The rules of the elevator pitch still apply: anyone with passion and focus can explain a complicated topic by the time the elevator door opens.

We teach people how to flag strong facts, create metaphors and craft examples. Clarity and simplicity take a lot of prep work.

Too many speakers guilty of tl-dr

“Tl-dr” was born out of our urgency to consume information in short order. People will share an article on social media if it looks interesting, but then sometimes admit “tl-dr,” meaning “too long, didn’t read.”

“Tl-dw” happens in broadcast media, too, I bet. I’ve clicked on interesting links only to find a 17-minute video. Hmm. This woman being interviewed sounds smart. And this is an important topic, but I don’t have time to listen to this whole thing. Click. Off.

So, the question is, how do we, as communicators, react to tl-dr? Our message is definitely still relevant — but are we evolving with the media’s new fast pace?

Lately, I have been training scholars at think tanks on how to better communicate their work. They are credible, and the quality of opinion is excellent. But if a tree falls in a forest, and instead of slamming immediately to the ground, it leans, creaks, sways, shifts, creeps slowly, lower and lower…  

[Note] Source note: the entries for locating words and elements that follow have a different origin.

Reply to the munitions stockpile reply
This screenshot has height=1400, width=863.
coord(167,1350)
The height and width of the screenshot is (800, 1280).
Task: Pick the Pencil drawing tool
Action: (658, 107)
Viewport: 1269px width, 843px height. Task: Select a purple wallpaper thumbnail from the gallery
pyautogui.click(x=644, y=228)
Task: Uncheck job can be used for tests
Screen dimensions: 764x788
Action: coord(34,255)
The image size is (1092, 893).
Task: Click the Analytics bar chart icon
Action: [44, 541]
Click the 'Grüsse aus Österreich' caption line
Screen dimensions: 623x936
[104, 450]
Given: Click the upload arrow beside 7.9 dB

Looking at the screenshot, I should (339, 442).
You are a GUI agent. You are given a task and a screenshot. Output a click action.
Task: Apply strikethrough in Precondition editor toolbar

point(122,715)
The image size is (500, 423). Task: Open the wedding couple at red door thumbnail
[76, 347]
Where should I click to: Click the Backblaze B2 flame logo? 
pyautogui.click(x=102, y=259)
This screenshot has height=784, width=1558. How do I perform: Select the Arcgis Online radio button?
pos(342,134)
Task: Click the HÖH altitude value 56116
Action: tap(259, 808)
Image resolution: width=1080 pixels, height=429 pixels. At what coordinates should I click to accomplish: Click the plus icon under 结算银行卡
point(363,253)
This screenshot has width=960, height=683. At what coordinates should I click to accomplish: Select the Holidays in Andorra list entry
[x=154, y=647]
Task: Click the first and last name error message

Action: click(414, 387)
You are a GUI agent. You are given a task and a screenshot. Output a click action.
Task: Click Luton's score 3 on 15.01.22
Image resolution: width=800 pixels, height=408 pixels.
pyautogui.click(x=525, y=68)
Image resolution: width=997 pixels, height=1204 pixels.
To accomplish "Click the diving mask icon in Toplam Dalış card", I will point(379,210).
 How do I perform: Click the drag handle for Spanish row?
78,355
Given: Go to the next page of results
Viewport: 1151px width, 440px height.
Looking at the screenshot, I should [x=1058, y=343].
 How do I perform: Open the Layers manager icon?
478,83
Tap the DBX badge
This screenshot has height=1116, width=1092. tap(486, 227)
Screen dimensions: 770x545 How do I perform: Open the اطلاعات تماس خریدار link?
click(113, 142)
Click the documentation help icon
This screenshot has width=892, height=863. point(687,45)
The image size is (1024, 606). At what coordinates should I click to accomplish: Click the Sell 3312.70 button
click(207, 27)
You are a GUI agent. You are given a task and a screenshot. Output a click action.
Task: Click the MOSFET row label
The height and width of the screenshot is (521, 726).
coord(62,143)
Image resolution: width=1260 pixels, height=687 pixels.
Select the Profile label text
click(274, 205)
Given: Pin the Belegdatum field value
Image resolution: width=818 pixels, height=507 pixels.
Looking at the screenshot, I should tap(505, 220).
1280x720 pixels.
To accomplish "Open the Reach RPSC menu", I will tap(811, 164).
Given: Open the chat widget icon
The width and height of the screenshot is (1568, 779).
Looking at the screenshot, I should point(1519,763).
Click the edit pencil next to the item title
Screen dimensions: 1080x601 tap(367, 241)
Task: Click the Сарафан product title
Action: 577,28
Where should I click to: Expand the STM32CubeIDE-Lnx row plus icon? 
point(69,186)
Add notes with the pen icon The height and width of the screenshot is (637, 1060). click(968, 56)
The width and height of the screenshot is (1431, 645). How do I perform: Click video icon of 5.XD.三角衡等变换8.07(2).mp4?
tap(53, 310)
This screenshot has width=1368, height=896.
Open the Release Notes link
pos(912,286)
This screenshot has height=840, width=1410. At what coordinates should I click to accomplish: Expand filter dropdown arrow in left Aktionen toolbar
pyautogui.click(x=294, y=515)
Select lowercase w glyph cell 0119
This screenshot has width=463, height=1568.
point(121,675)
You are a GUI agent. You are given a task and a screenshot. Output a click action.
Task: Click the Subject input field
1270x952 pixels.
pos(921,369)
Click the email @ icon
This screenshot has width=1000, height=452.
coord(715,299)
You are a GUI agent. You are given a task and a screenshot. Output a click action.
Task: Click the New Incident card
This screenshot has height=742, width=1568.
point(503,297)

In other words, if a point is not heard because it was not delivered in a memorable way, well, it might fall on deaf ears. People will tune out.

Don’t ‘dumb down’

Dumbing something down implies that the listeners aren’t able to understand what you have to say. That’s simply not true. They’re as smart as ever — but their expectations have evolved with the media.

Like it or not, news consumption has changed. Viewers and readers want content worthy of their attention and trust. They have itchy click fingers. It’s up to us to hone a message strong enough to keep a viewer interested.

Are we ready to take the time needed to be brief?